● **DATA FOR PROCESSING**:
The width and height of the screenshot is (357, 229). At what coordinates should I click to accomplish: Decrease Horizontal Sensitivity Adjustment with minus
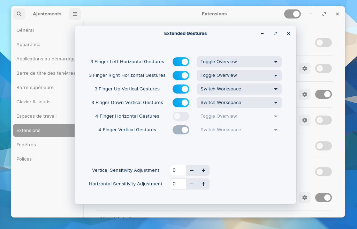[192, 184]

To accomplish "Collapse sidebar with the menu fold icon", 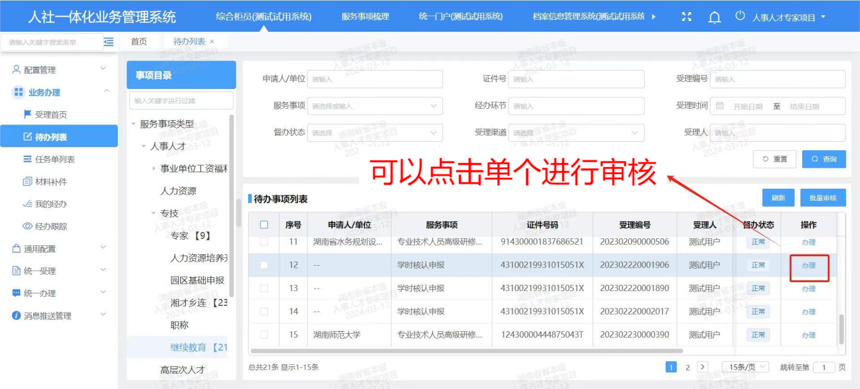I will [x=109, y=42].
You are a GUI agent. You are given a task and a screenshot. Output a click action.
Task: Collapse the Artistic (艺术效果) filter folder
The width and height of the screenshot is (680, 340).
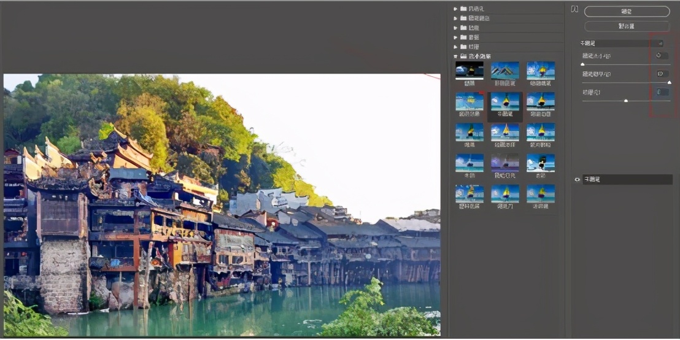(x=456, y=56)
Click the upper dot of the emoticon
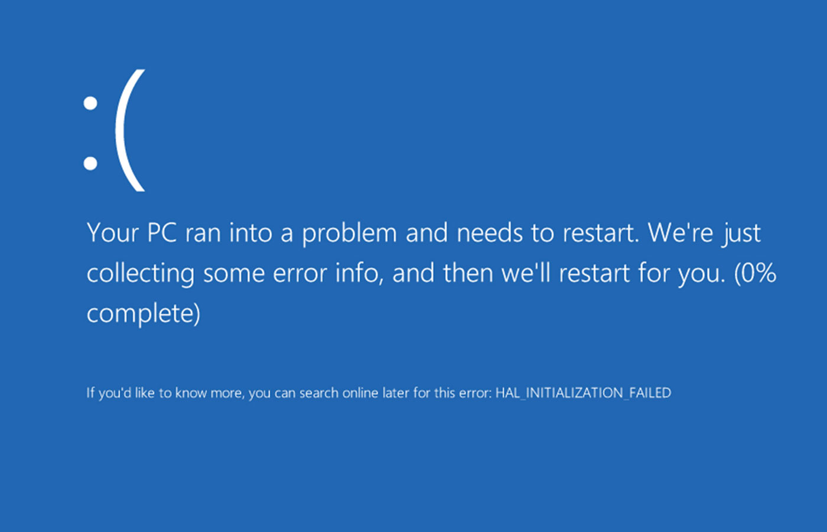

● **PROMPT**: In the data above, find the line containing "Task: Collapse the", then output it and every later line exactly, without the pictures.

● **OUTPUT OF THE EXERCISE**:
Task: Collapse the Artistic (艺术效果) filter folder
The width and height of the screenshot is (680, 340).
(x=456, y=56)
Click the upper dot of the emoticon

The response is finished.